The disturbing power of terrorist attacks lies in their fundamental unpredictability; terrible events of human cruelty which could be unleashed on anyone at any time.
But a new Big Data project created by a University of Miami physicist named Dr. Neil Johnson suggests they don’t have to stay unpredictable. Working with a team of researchers, Johnson has created an algorithm designed to scan social media posts by the Islamic State, in a variety of languages, and use them to predict where the group will strike next.
“Lots of people have and are looking at social media,” Johnson tells Digital Trends. “But the focus is always on individuals — who is the bad guy — and maybe stretches to who is connected to who on, for example, Twitter.” Johnson’s algorithm casts its net a bit wider. Focusing on the Russia-based social network Vkontakte, it analyzed the correlation between emergent self-organized groups online and real-world terror attacks — resulting in a “statistical model aimed at identifying behavioral patterns among online supporters of ISIS [for helping] predict the onset of major violent events.”

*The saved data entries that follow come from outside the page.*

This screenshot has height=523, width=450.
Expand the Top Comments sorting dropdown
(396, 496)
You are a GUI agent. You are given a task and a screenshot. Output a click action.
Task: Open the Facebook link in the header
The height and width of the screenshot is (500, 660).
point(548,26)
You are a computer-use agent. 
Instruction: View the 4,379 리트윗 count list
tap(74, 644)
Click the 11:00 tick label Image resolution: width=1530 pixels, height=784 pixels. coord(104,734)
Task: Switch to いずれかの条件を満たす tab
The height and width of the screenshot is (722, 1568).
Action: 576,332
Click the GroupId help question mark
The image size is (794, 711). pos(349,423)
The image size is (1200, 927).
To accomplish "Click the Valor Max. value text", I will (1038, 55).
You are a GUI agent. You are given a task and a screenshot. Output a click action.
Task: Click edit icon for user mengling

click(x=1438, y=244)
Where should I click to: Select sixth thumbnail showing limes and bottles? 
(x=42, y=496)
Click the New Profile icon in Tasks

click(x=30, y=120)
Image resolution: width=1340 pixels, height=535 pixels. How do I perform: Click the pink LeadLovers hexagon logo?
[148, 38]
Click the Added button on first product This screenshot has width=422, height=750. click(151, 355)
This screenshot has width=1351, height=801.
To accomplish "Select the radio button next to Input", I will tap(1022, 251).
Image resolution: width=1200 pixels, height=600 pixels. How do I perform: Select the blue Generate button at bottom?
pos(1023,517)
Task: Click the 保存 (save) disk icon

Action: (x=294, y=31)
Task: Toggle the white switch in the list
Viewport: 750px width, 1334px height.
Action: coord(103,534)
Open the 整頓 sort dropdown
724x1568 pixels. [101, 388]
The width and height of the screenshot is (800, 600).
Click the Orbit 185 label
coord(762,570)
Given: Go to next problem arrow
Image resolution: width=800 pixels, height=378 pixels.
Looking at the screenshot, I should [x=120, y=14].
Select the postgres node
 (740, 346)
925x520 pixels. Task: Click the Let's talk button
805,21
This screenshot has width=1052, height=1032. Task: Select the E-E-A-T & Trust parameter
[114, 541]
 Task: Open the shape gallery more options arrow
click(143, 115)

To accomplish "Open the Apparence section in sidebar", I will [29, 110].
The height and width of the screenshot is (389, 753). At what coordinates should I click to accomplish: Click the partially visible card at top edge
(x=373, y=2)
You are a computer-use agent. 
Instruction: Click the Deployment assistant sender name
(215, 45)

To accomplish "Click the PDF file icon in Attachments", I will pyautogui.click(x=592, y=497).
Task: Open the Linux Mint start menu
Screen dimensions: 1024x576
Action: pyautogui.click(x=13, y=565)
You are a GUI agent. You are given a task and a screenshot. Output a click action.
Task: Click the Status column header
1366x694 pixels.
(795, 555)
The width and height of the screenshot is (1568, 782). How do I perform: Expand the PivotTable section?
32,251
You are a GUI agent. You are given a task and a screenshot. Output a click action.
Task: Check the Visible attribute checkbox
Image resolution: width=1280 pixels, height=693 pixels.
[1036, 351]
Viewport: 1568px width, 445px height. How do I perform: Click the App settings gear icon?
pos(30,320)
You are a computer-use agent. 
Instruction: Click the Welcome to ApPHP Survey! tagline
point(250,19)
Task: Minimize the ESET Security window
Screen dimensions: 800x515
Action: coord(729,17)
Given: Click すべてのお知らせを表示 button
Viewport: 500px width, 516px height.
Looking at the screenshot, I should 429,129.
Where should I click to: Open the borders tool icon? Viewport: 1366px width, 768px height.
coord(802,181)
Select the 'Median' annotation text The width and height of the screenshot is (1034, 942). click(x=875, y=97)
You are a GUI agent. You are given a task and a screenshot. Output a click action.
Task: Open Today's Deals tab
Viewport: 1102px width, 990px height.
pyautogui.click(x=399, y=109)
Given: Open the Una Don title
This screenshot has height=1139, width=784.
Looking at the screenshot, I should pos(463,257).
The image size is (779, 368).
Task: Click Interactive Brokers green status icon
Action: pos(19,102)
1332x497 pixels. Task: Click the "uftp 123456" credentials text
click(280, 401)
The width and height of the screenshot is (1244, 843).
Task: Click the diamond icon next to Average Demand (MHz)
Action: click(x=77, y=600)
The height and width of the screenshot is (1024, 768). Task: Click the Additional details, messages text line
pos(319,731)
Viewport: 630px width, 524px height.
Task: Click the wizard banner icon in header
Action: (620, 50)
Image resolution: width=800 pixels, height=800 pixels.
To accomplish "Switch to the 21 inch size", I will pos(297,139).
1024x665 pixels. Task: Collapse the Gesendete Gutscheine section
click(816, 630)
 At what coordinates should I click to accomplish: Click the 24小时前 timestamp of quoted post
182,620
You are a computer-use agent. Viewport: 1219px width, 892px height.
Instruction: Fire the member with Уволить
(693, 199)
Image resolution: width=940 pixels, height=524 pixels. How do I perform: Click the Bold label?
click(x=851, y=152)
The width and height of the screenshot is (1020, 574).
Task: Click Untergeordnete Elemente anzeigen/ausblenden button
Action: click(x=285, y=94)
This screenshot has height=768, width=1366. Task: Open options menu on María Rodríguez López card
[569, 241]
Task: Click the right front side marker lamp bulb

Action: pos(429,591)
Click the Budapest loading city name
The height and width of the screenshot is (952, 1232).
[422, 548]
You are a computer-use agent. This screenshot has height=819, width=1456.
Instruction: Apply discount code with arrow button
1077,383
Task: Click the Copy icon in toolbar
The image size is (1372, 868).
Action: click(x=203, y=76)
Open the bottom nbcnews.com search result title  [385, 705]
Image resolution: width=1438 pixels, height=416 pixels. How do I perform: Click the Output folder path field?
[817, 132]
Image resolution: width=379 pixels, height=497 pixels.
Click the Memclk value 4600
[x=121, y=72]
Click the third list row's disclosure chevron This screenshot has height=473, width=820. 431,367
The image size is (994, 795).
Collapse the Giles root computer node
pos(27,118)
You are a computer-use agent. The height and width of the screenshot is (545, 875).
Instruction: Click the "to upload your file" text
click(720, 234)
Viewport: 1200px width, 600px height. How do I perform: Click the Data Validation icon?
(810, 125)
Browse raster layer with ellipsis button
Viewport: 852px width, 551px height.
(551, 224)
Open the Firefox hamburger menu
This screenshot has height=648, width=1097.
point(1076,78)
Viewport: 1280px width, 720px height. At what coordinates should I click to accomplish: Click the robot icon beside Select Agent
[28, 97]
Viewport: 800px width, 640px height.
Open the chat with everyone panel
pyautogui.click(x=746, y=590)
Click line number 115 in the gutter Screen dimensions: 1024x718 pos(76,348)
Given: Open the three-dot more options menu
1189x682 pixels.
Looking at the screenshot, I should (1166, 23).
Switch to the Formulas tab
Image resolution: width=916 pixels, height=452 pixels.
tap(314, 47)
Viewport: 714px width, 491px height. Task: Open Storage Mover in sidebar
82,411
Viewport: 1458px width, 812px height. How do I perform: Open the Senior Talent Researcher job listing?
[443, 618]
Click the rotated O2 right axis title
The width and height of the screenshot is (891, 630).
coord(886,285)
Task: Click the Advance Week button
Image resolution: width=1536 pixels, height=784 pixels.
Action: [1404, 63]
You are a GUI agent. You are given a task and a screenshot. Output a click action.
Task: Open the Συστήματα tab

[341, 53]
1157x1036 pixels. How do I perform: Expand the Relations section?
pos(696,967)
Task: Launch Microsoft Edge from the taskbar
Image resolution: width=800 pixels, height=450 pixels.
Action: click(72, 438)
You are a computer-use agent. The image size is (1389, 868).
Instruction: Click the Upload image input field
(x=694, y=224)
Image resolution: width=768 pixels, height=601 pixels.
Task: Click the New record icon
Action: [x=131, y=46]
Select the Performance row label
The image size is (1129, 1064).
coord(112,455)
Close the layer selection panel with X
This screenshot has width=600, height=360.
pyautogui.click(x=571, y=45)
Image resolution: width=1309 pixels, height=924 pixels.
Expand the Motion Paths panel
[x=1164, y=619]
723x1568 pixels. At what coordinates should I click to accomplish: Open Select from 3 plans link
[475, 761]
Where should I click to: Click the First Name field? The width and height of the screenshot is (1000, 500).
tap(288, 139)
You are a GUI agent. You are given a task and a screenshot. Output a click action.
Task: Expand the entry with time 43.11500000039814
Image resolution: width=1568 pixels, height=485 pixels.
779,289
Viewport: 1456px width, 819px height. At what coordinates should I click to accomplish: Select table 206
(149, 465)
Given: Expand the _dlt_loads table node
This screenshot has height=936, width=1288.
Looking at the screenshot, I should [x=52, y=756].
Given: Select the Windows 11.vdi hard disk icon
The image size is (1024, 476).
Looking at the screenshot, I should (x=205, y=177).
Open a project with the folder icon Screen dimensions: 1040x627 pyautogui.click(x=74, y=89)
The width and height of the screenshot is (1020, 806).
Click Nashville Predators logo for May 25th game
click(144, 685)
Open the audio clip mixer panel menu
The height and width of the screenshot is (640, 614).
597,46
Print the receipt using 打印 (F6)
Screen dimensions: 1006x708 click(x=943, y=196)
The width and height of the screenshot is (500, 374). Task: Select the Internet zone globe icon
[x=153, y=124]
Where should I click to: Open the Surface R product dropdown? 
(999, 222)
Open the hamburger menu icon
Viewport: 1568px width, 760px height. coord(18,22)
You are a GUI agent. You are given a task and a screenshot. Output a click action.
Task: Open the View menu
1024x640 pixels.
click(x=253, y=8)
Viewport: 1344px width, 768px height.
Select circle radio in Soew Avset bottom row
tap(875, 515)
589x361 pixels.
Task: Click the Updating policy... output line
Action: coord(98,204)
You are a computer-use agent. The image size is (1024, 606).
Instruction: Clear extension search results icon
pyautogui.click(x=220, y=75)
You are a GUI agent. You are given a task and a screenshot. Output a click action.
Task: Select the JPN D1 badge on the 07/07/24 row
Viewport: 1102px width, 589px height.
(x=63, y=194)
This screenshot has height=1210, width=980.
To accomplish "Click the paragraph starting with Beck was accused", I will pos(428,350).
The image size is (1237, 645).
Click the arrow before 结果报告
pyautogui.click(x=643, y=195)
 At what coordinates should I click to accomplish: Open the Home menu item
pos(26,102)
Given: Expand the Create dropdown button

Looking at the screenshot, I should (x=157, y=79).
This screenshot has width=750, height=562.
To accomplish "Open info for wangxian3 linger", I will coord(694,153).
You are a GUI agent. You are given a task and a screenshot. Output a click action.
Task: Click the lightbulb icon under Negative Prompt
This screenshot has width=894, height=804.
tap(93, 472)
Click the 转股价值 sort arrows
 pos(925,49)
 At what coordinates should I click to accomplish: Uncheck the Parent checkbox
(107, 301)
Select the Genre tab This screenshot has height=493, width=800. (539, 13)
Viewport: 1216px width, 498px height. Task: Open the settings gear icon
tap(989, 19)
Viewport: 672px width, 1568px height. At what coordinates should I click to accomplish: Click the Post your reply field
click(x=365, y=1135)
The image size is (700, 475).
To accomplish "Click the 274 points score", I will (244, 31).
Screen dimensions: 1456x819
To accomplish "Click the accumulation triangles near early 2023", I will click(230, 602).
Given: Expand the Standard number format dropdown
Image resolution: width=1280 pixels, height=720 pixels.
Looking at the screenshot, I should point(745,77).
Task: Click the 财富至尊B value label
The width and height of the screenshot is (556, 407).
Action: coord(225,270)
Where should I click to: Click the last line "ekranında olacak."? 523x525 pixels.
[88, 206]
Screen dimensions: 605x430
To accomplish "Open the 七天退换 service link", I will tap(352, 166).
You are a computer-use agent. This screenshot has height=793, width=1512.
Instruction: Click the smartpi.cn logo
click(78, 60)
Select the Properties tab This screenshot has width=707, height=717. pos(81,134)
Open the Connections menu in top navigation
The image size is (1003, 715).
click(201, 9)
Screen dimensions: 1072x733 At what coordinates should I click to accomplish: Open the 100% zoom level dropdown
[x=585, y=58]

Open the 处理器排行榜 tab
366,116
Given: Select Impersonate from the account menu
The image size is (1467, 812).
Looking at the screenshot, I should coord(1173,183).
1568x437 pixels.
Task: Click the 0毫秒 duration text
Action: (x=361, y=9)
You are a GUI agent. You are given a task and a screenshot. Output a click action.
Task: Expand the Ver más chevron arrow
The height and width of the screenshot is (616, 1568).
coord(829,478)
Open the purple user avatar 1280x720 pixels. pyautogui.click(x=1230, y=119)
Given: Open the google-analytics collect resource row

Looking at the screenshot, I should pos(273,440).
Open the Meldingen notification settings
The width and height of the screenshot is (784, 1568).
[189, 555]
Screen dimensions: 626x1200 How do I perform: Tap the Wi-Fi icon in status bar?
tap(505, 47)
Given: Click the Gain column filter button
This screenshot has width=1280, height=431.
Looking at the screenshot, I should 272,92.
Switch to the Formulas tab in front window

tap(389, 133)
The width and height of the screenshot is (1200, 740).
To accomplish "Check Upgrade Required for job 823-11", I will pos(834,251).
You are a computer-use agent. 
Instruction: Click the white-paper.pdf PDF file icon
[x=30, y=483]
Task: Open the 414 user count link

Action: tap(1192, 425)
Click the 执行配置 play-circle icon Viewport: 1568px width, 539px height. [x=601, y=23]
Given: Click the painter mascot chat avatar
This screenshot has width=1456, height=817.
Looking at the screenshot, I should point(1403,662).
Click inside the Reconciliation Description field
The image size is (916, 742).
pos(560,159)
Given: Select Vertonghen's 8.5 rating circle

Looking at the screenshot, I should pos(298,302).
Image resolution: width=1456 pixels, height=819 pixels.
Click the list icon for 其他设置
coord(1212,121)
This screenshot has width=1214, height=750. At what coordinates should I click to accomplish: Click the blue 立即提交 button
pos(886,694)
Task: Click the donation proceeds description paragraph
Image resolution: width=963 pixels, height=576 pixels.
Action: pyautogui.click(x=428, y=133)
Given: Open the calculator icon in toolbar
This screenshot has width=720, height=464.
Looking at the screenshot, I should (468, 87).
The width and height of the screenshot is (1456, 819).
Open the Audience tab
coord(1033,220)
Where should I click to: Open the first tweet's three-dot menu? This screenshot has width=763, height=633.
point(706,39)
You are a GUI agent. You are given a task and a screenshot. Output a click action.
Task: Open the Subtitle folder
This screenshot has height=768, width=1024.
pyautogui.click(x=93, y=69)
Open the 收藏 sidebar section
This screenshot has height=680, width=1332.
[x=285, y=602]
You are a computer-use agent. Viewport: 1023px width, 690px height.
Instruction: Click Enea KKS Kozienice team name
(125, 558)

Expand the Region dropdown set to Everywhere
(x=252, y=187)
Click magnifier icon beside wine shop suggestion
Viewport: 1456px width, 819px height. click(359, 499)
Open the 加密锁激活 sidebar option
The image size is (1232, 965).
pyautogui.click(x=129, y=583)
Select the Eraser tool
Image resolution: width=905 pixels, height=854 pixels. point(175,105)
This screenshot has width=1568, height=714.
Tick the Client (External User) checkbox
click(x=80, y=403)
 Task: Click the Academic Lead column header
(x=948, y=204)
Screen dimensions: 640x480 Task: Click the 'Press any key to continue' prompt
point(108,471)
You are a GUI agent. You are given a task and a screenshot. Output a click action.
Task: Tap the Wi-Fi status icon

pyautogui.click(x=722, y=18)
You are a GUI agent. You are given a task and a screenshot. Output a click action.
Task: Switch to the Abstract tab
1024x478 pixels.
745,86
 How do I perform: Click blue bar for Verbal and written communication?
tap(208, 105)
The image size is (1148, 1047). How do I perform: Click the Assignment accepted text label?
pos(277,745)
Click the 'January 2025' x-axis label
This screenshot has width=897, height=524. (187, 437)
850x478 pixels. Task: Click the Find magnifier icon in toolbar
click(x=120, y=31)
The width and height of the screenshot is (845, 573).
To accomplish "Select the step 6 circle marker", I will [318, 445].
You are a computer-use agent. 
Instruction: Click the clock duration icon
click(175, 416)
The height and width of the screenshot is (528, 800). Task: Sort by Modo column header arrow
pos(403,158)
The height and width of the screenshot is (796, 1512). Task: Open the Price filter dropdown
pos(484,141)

Johnson discovered that radicalized people rarely stay isolated, but rather join larger online groups which can then be used to predict where the Islamic State may attack. “Sudden escalation in the number of ISIS-supporting ad hoc web groups (“aggregates”) preceded the onset of violence in a way that would not have been detected by looking at social media references to ISIS alone,” the study notes.
While it won’t uncover instances in which groups of just two or three individuals are working together, the algorithm is suited to finding potential terror activity when terrorists become more organized. Once this happens, the groundswell of online activity means the potential attack could be stamped out before it becomes a large-scale, possibly deadly, incident.
“I hope it does open up a bigger collaboration between security officials and academics,” Johnson tells us about his work. “After all, none of what we did involved hacking any accounts; it was all open source information that any of us can get — and yet it yielded new information and a new way of thinking about pro-ISIS online activity.”